Ashley Young 5 – A disappointing tournament for the Manchester United winger was compounded by his penalty miss. Having entered the tournament in fine goal scoring form, the tricky forward drifted in and out of games and had little influence on the team thanks to a combination of nerves and a poor first touch.
Wayne Rooney 5 – Having missed the first two games through suspension, the Manchester United striker should’ve been fit and raring to go when he was finally unleashed against Ukraine. Despite netting the winner on his return, the striker was clearly lacking match sharpness and seemed dead on his feet in extra time against the Italians, even if he did manage to score his penalty.
Danny Welbeck 6 – Although quiet for longs spells during the tournament, the striker’s physical presence and eye for goal made a decent impression. Offering a more athletic target than Carroll, Welbeck’s performances belied his inexperience and he bagged the winner against Sweden, even if it’s unclear whether or not he meant it.
Subs: Andy Carroll 6 – Another inexperienced striker who did little to harm his reputation. An excellent headed goal against Sweden highlighted the aerial threat he provides but he also showed some neat touches amidst England’s fairly limited build up play.
Theo Walcott 7 – The Arsenal winger finally got his chance at a major tournament and impressed in fits and starts. His excellent cameo against Sweden was the main highlight but England’s defensive mentality meant he was used sparingly as an impact substitute.
Alex Oxlade-Chamberlain 5 – Arsenal’s latest home grown prospect started the opening game but hardly featured for the remainder of the tournament. Still raw and inexperienced, the winger offered little but will learn a lot from his time in Poland and Ukraine.

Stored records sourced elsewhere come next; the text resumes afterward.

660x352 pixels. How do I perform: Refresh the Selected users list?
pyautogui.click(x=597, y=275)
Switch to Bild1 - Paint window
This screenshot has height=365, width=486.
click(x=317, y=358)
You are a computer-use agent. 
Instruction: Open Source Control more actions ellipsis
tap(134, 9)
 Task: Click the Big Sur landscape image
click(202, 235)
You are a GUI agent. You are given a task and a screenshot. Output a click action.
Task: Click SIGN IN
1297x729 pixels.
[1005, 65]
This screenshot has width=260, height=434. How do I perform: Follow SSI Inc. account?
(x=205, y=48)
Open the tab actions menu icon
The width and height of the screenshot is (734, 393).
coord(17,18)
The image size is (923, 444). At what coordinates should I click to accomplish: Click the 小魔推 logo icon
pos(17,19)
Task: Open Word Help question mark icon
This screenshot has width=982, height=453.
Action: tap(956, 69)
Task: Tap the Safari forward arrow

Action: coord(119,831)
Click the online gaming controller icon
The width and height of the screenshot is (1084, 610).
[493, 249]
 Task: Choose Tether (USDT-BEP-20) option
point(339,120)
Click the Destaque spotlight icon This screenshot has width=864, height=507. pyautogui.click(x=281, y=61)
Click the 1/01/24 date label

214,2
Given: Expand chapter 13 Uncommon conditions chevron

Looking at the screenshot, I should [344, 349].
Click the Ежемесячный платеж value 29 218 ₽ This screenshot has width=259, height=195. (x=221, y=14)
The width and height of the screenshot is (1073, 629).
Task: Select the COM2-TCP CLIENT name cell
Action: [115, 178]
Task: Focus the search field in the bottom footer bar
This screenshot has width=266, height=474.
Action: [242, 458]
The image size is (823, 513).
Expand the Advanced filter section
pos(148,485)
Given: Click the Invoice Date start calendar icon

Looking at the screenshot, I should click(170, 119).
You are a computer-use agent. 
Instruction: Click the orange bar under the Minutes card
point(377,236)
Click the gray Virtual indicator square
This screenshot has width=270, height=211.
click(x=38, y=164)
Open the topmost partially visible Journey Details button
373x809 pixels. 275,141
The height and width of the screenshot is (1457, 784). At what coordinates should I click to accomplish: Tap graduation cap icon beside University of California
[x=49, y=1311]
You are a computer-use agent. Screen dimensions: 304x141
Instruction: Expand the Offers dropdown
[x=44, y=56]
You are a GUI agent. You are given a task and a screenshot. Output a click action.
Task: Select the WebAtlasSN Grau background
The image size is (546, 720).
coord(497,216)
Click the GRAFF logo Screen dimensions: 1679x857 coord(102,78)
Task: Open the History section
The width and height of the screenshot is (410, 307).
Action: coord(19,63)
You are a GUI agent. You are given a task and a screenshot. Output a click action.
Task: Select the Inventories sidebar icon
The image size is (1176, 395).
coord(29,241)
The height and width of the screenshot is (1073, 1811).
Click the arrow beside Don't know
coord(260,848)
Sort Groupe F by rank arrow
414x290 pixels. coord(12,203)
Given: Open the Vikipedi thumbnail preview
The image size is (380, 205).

Jordan Henderson 5 – Despite being a shock inclusion in Roy Hodgson’s squad, the youngster fared well during limited game time. Most England fans sighed when he entered the fray but he never let the side down when replacing more senior team mates.
Jermain Defoe 4 – Apart from a brief cameo against France, the Tottenham striker hardly featured and was understandably more concerned with family matters than warming the England bench.
Do you agree with the player’s ratings? Do you think England deserve praise for their efforts at Euro 2012?